BRIEF
Wherever the string "agent" appears in the entries below, return the line that holds it.

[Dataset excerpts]
###
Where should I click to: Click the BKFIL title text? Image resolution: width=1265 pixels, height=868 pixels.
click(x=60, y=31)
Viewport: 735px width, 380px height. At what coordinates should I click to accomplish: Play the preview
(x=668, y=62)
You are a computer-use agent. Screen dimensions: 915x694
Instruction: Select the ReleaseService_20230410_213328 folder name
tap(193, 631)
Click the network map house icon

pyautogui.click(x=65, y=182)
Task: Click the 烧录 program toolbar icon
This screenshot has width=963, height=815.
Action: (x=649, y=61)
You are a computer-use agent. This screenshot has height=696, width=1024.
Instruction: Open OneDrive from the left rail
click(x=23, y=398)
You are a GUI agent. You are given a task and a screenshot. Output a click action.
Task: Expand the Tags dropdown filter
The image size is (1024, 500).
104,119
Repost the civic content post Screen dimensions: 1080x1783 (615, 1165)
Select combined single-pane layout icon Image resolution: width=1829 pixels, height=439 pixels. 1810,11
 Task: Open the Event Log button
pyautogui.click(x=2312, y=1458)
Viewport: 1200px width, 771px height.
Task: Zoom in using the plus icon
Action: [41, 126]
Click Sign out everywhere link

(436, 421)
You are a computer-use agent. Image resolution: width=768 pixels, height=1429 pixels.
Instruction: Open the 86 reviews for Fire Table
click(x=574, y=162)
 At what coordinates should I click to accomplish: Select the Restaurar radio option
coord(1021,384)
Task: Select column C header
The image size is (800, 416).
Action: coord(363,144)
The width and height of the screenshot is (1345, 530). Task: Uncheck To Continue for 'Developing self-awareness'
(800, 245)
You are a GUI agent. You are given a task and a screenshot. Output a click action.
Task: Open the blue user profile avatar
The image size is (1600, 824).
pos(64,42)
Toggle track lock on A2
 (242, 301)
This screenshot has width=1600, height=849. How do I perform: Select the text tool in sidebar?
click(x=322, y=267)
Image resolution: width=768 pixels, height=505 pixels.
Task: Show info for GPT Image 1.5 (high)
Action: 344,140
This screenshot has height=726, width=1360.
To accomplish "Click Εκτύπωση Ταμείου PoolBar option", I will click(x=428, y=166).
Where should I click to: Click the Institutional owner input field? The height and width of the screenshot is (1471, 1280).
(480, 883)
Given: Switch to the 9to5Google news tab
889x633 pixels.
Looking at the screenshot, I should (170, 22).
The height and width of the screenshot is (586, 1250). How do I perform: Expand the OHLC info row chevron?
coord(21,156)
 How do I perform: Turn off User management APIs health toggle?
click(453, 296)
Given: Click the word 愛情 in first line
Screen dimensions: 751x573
###
SOLUTION TO THE EXERCISE
You are a computer-use agent. Screen dimensions: 915x694
You are a computer-use agent. This screenshot has height=696, width=1024.
You are a GUI agent. You are given a task and a screenshot. Output a click action.
You are a computer-use agent. Image resolution: width=768 pixels, height=1429 pixels.
You are a GUI agent. You are given a task and a screenshot. Output a click action.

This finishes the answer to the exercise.